Blake Butler has got an amazing post, “22 Things I Learned from Submitting Writing,” over at HTML Giant. I highly recommend everyone read it! Again, the reminder to put this submissions thing into perspective. I’ve been repeating here, broken record stylee, that I recommend focusing on more important things than allowing ourselves to get swallowed up in the seamy po-biz stuff. What are the more important things? Well, writing, for one. Writing, and growing stronger as a writer, through much practice, through much success and failure, which isn’t even really failure, and as a continually growing artist, always writing, always reading, always learning, being prolific, always in movement, and rather than creating work which merely satisfies the industry’s current trends and demands, aspiring to create great work that will grow beyond us.
Here’s something of note:
If you really want to publish a book one day you will publish a book. The time that you spend getting there is kind of wonderful. Don’t cut it short. The emotional range is valuable.

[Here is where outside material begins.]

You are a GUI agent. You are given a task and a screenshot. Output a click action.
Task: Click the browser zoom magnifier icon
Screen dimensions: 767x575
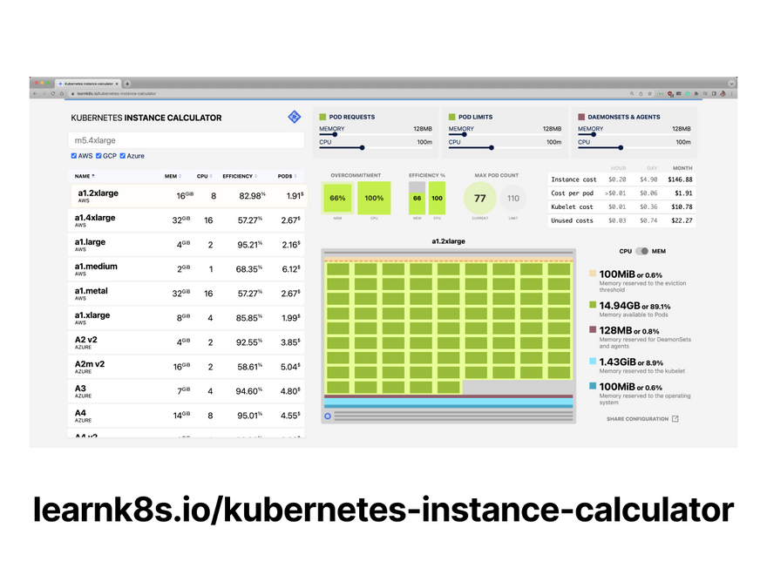[x=632, y=93]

Yes! Long ago, before Gravities of Center, I remember talking to one of my mentors about his poetry collection, which I love, which I count among poetry collections which have influenced me and my poetics. I do believe he is largely proud of his poetry collection, but then he said to me that he believed he let some poems go too early, that some of them clearly needed more “cooking.” He’s the author of exactly one collection of poetry, though I know he has more work than this. I’ve read some, and it’s all beautiful. Perhaps he’s holding on to his poems too tightly, or perhaps he has the patience of a saint, and no need to stroke the ego with pub creds busting at the seams. I believe he knows publication will happen when it’s time for it.
These days, I get impatient too, or insecure that three books and three chapbooks is not enough pub cred, that I should be 99% done with book #4 and nearly ready to do the submissions rounds with it. That book #5 should already be in the concrete works. That I need to keep up with my colleagues, and more so that I need to be ahead of them in the race. Then I have to tell myself to chill out because this isn’t a damn race. And just get back to work.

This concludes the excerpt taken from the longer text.